ACTIVITY
Scan the data, and whenever a line contains "width", copy it.

___ RECORDS SUPPLIED

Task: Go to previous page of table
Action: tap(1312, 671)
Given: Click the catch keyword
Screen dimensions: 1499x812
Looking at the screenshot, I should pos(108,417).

______
___ RECORDS SUPPLIED

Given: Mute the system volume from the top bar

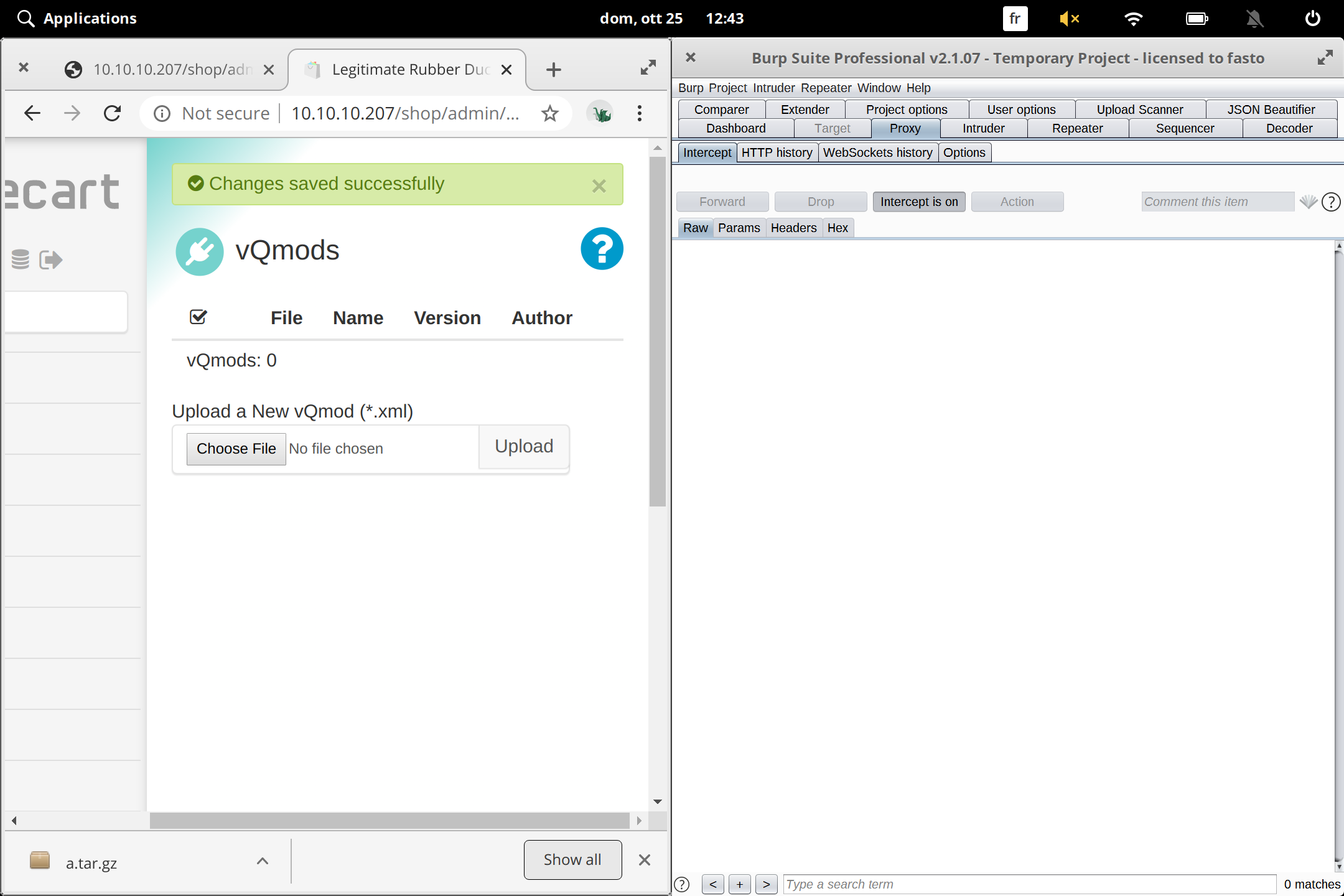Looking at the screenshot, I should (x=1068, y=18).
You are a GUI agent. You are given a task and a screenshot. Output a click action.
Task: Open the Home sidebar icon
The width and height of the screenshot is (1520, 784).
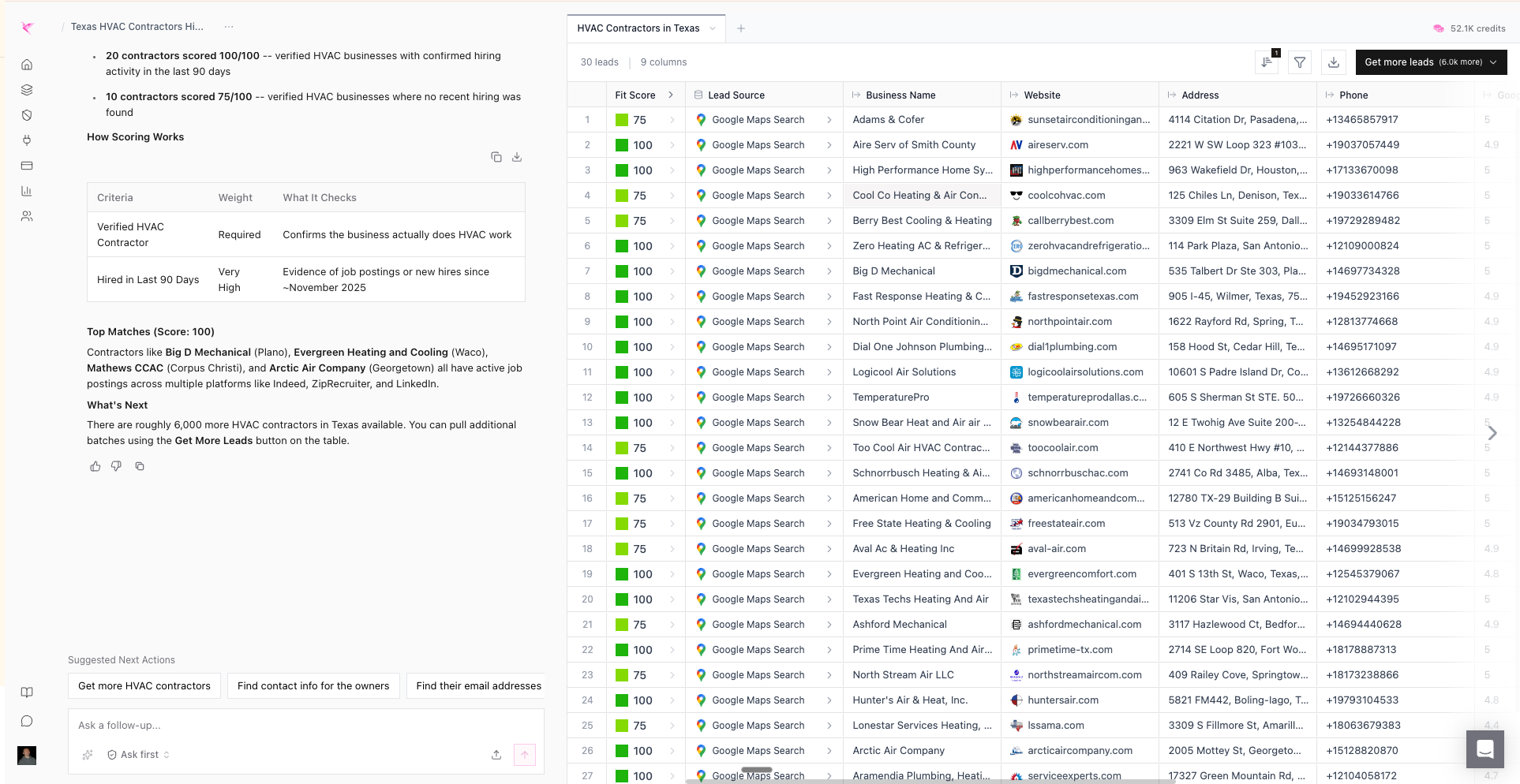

______
___ RECORDS SUPPLIED

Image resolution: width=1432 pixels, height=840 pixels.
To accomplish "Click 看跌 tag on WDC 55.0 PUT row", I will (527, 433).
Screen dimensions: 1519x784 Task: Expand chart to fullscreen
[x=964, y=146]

______

FINAL ANSWER
The width and height of the screenshot is (1520, 784).
Image resolution: width=1432 pixels, height=840 pixels.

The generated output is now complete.